Chemical Kinetics

Rate law expresses reaction rate in terms of concentrations:

Rate = k · [A]^m · [B]^n

Order of reaction = m + n. Determined experimentally — has nothing to do with stoichiometry.

Molecularity = number of molecules colliding in the rate-determining elementary step. Always a small integer (1, 2, rarely 3). Has to do with mechanism.

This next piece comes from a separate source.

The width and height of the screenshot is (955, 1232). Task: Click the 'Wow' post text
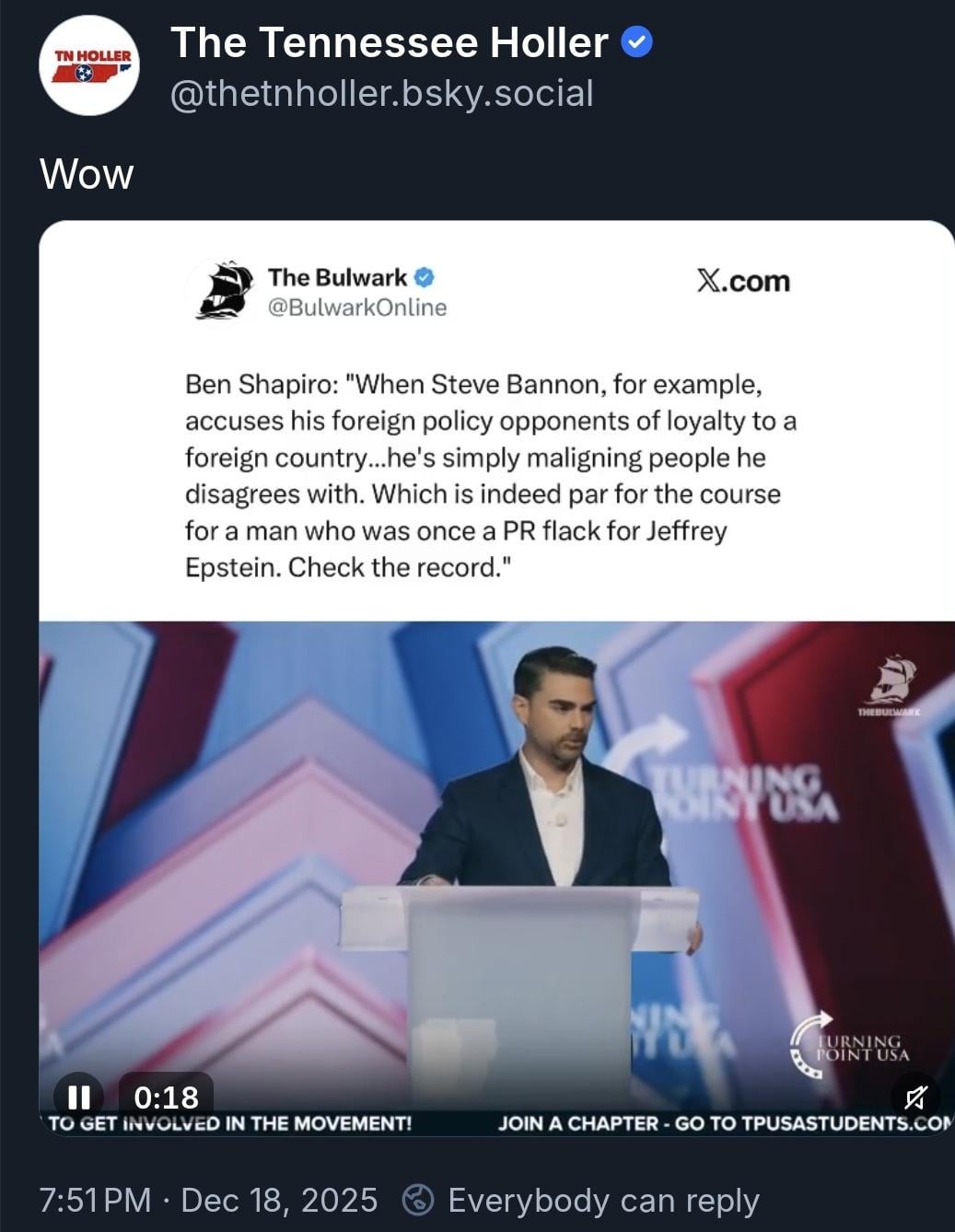(x=87, y=174)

They differ for multi-step reactions. Example: 2N₂O₅ → 4NO₂ + O₂ is overall first order (rate = k[N₂O₅]) even though stoichiometry suggests bimolecular.

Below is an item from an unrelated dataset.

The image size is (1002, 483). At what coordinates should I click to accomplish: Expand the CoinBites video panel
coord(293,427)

Integrated rate equations:

Zero order: [A] = [A]₀ − kt. Half-life: t₁/₂ = [A]₀ / (2k).

First order: ln[A] = ln[A]₀ − kt, or [A] = [A]₀ · e^(−kt). Half-life: t₁/₂ = 0.693 / k. Independent of [A]₀ — this is the hallmark of first-order.

Second order (rate = k[A]²): 1/[A] − 1/[A]₀ = kt. Half-life: t₁/₂ = 1 / (k[A]₀).

Identifying order from half-life data:

• t₁/₂ constant as concentration drops → first order
• t₁/₂ doubles as concentration halves → second order
• t₁/₂ halves as concentration halves → zero order

Arrhenius equation: k = A · e^(−Ea/RT). Taking log: ln k = ln A − Ea/(RT). A plot of ln k vs 1/T is a straight line with slope −Ea/R.

Worked example. A first-order reaction has k = 0.1 min⁻¹. How long for 75% to react?

[A]/[A]₀ = 0.25. Using ln(0.25) = −kt: −1.386 = −0.1 · t → t = 13.86 min.